▶ **Work order**
Search the entries below. Return every line that has "Open" in it.

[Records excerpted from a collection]
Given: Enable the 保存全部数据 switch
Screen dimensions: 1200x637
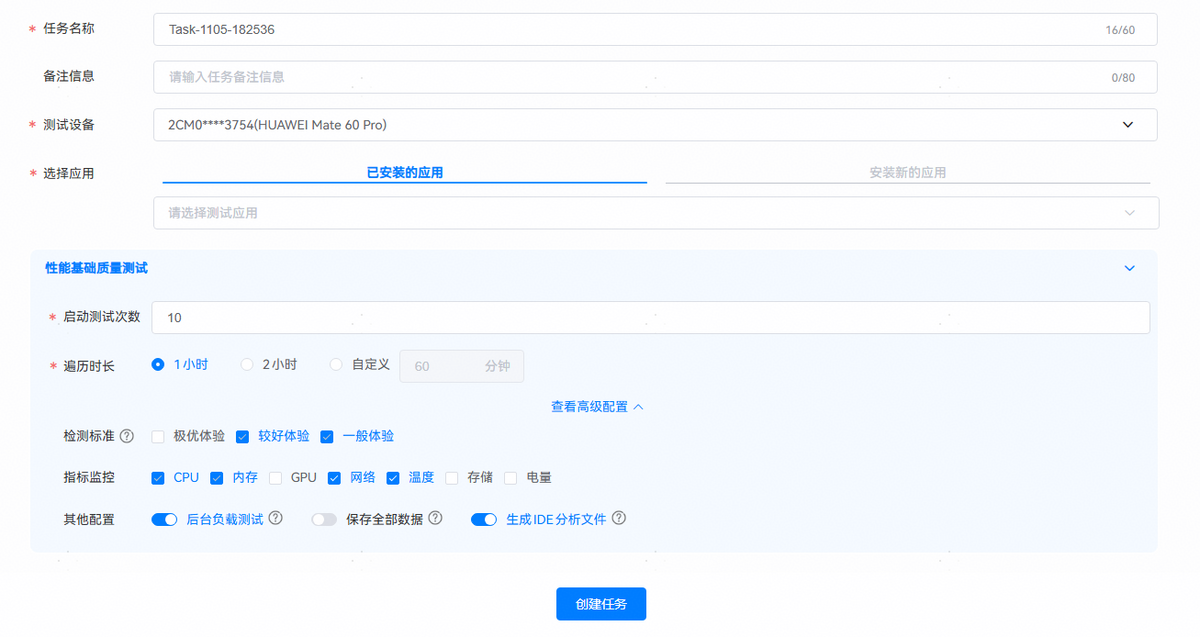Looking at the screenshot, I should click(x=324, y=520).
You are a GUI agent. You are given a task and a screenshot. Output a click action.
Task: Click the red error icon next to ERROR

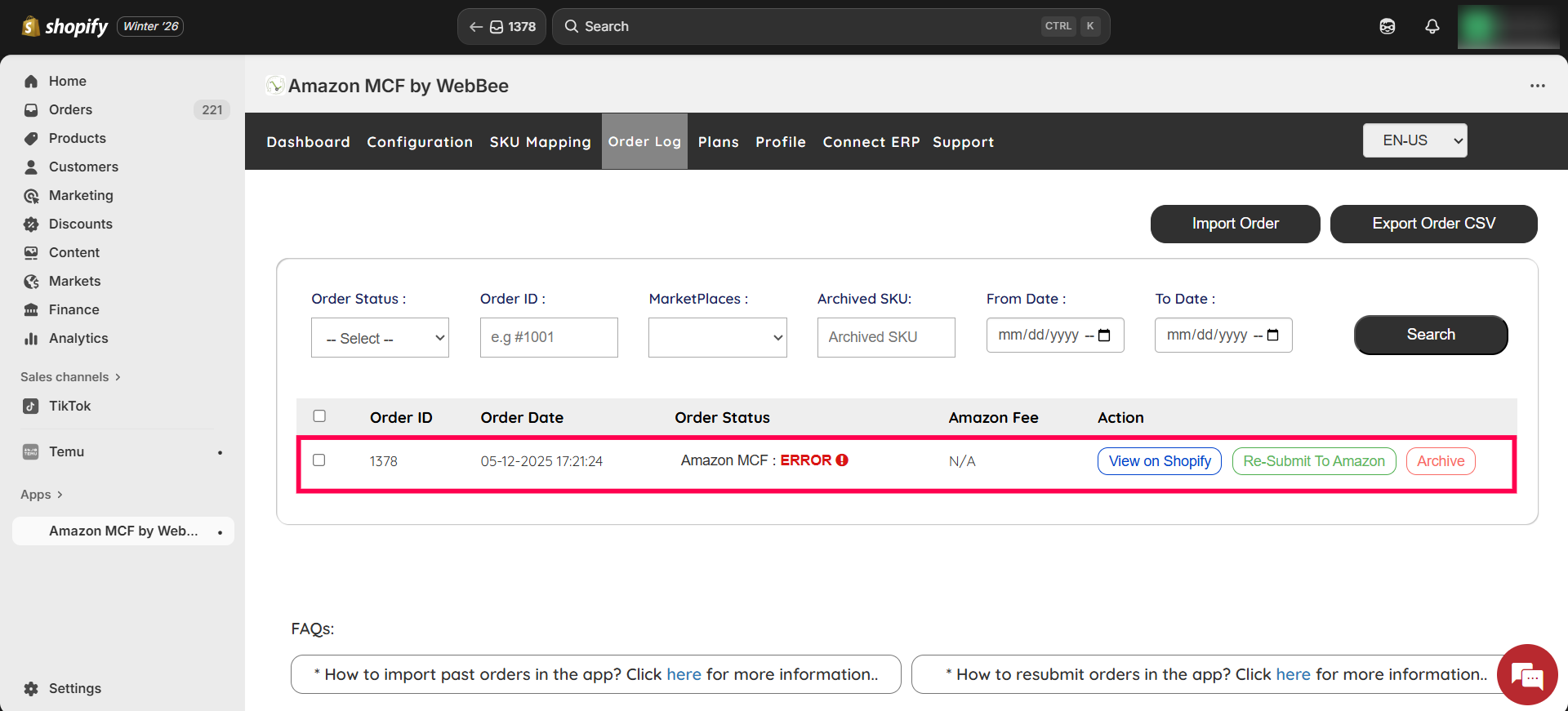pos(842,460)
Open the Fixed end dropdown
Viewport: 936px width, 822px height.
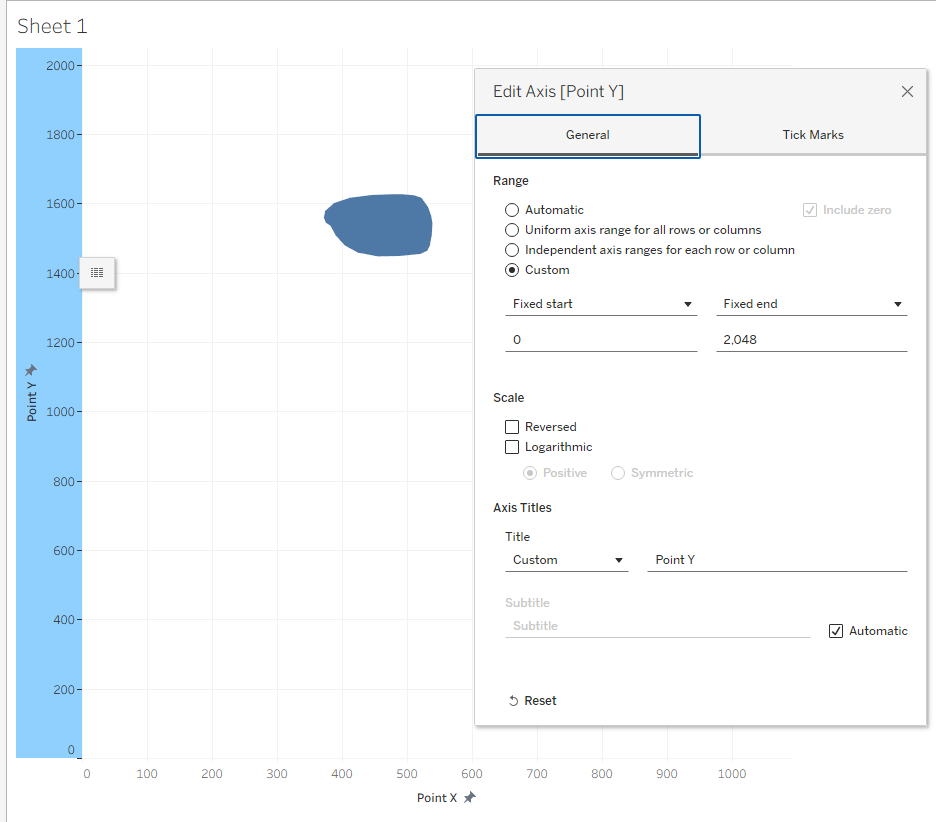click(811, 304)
---
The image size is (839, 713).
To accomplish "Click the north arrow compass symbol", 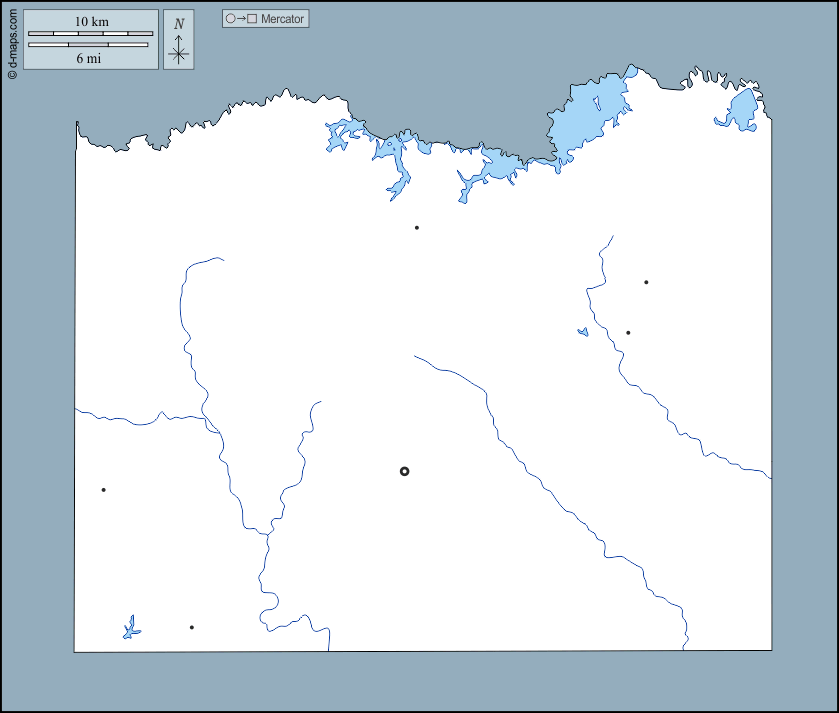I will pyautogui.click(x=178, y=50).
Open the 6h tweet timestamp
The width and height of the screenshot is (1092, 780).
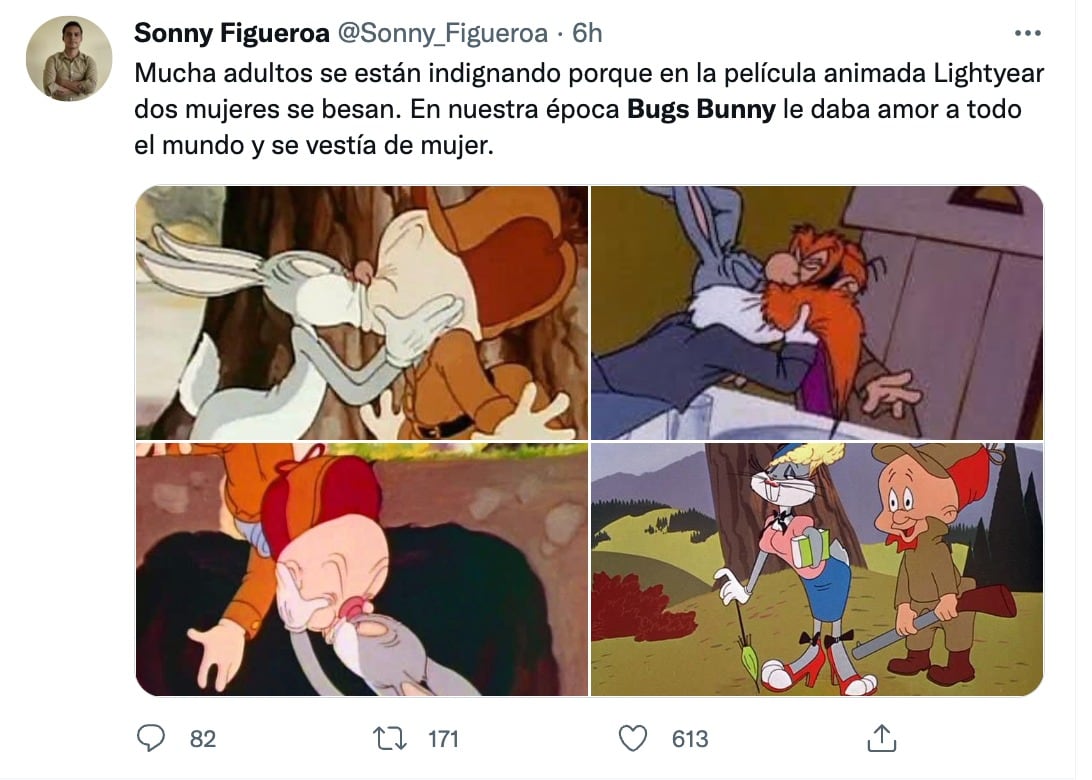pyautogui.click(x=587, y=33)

▶ **Exercise result**
Open the Fixed end dropdown
Open the 6h tweet timestamp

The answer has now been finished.